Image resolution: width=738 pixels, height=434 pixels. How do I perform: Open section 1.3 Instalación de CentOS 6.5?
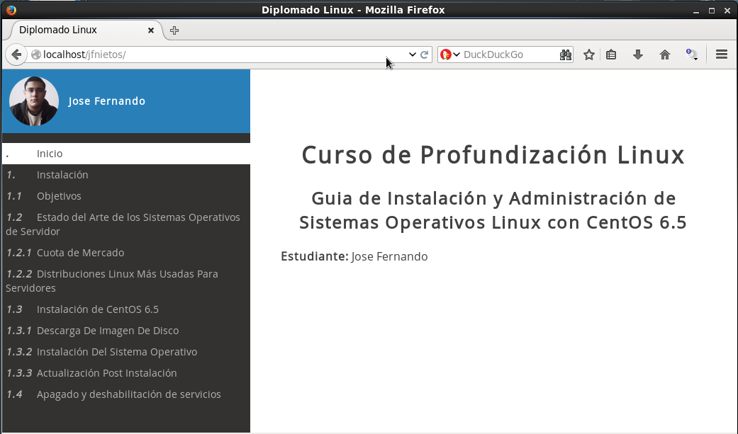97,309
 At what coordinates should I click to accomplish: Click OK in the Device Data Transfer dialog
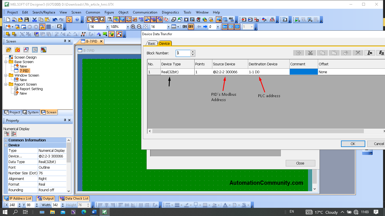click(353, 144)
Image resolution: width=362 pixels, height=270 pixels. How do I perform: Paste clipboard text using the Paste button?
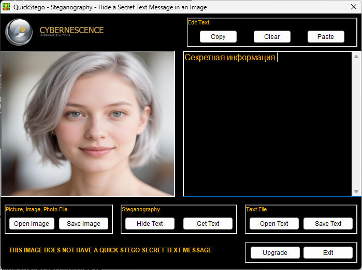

——

## [Exercise objective]
Copy exactly the lines from the one containing "At what coordinates" through the last line of the records above, including both, and omit every picture.

## [The completed task]
 At what coordinates should I click to accomplish: Click OK in the Device Data Transfer dialog
click(353, 144)
Image resolution: width=362 pixels, height=270 pixels. How do I perform: Paste clipboard text using the Paste button?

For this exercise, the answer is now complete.